Musk’s agenda may seem revolutionary, but only inside the progressive bubble that dominates media and technology: let opposing views proliferate; verify users to combat trolling; Maybe start charging a nominal fee, even if it hurts Twitter’s already weak user growth (which continues to maintain an uncomfortable reliance on users trolling under weird handles).
Above all: long-suffering shareholders will finally be paid. Ignore the stock’s $77 high last year; which was initiated along with the rest of the market by Jerome Powell’s money printing, which has ended.
Twitter’s $26 IPO settled its first day of trading at $44.90, about where it was before Musk said he would pay $54.20 a share for the society. When the Fed starts to tighten, who knows how badly Twitter will fall.
Looks like a good deal to me
Last week, after days of speculation about his seriousness, Musk signaled that he was officially offering shareholders a lifeline. He filed documents with regulators saying he would pay $21 billion of his own net worth.
(over $260 billion) and finance the rest of the deal with debt that he has guaranteed to meet his price tag of around $46 billion.
Sounds like a good deal, especially to the smart techies who run Twitter and sit on its board, doesn’t it? Who else is willing to pay that kind of money for something that has never consistently made money? No one, it seems, because no one has taken over so far.
But this logic only works outside the bubble that is the ideological echo chamber of Twitter and Silicon Valley. Yes, tech geeks like to make money, but only on their terms. As this column goes to press, Twitter is considering rejecting Musk’s offer. And the business media, ideological blinders firmly attached, encourage it.
I don’t know how anyone with even a superficial knowledge of how markets and finance are supposed to work can endorse one of the greatest insults to shareholder rights in recent memory, but that’s exactly what pass.

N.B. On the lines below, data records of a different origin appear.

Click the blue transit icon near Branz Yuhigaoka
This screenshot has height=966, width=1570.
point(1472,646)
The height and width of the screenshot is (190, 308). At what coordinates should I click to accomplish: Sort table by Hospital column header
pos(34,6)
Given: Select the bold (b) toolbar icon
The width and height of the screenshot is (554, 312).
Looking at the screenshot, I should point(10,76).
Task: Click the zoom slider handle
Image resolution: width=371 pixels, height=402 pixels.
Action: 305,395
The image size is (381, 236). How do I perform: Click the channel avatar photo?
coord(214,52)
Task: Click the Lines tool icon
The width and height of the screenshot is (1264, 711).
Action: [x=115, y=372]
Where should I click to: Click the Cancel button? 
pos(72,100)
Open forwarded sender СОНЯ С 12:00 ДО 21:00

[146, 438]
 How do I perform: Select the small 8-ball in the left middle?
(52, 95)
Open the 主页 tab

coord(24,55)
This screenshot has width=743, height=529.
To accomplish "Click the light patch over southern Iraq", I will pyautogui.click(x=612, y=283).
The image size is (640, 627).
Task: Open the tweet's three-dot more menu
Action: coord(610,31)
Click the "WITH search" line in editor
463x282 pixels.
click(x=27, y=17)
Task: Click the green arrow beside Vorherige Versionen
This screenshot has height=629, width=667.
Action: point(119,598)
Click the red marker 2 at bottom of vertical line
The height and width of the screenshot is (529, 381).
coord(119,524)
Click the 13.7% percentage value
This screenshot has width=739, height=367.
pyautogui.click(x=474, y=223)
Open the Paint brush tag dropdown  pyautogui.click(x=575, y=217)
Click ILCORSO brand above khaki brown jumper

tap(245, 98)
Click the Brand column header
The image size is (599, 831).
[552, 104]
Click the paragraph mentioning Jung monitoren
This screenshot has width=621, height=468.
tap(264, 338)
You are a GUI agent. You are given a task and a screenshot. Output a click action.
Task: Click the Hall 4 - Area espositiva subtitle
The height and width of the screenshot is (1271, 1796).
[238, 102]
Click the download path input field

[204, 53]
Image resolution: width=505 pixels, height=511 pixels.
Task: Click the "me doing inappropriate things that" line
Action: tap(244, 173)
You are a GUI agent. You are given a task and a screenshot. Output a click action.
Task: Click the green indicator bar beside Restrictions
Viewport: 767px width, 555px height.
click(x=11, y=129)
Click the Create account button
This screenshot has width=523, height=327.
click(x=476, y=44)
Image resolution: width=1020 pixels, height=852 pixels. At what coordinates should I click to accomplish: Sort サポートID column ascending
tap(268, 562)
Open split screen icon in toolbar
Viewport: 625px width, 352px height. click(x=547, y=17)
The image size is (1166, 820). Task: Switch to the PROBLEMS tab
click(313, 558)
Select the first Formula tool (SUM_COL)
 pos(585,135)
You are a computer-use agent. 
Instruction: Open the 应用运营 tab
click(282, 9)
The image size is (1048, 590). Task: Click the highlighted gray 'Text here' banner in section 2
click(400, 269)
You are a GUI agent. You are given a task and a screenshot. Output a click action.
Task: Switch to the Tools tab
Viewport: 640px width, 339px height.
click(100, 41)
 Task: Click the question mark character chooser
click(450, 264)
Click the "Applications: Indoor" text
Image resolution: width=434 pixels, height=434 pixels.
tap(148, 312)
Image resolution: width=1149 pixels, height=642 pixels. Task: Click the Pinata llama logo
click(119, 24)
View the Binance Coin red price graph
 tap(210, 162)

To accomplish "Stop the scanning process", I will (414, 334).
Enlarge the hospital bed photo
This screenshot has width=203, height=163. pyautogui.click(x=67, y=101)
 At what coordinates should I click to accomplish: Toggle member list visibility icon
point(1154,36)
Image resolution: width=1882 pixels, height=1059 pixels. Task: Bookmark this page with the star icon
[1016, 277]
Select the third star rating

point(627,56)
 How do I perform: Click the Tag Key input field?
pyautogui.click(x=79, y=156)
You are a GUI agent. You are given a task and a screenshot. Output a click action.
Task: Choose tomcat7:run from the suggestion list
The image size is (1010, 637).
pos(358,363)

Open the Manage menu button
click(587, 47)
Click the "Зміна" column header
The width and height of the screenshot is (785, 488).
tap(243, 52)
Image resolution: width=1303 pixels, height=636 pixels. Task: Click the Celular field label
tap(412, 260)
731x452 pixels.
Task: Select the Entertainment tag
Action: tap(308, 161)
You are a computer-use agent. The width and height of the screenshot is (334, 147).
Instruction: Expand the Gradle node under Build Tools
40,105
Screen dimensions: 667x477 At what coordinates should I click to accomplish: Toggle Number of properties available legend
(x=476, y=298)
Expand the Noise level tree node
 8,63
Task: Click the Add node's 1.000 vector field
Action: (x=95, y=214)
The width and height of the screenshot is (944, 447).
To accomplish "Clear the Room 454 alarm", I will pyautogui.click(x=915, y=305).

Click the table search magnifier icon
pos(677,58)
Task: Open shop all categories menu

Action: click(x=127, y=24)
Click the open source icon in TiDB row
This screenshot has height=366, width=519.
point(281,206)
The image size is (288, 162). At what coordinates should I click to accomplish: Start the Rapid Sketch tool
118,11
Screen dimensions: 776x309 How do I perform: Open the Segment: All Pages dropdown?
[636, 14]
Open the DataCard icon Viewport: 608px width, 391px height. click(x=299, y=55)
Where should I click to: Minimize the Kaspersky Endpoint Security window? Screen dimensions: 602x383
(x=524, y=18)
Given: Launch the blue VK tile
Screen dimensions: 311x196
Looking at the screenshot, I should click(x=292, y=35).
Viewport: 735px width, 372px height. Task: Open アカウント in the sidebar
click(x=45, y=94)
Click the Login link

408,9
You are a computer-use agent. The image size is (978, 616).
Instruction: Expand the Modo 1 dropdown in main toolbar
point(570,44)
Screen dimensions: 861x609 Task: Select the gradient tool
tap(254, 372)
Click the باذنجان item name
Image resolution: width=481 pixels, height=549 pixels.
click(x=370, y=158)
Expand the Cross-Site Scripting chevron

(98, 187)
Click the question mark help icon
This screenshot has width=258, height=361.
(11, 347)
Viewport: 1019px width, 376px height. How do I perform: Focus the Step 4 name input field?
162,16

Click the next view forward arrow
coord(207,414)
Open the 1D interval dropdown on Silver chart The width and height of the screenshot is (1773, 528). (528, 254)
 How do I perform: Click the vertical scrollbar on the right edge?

For a change, it will be fun to root the bar of happy litigation plaintiffs, who would be on firm ground suing Twitter management for blowing up this deal in an effort to ensure that Donald Trump’s Twitter account remains suspended.
Hard to support man
Musk, of course, makes it hard to be around him. Remember the insane “pedo guy” tweet that got him sued, albeit unsuccessfully, for defamation, or the infamous “Secure Funding” tweet for allegedly taking Tesla private? On top of all that, he faces a lot of pressure from regulators over accounting issues involving Tesla, as this column noted.
But Musk is a survivor, having toppled Tesla and avoided bankruptcy even as he launched ambitious plans for space travel and more. More than that, it will pay investors while it fixes things at its own expense with a few sophisticated lenders who know the odds.
In a world that’s supposed to be dominated – legally, mind you – by what’s good for shareholders, rejecting Elon’s offer borders on illegal. Even with Twitter’s board putting up roadblocks (hurdles to poison pill takeovers, claims that its bid is undervalued), shareholders should ultimately have a say.
Musk is strongly advised to launch a takeover bid directly to investors. They will then have the choice to stay with the people who have not created any shareholder value or to side with those who have a habit of doing the opposite.
For all Elon’s craziness, this one should be a no-brainer.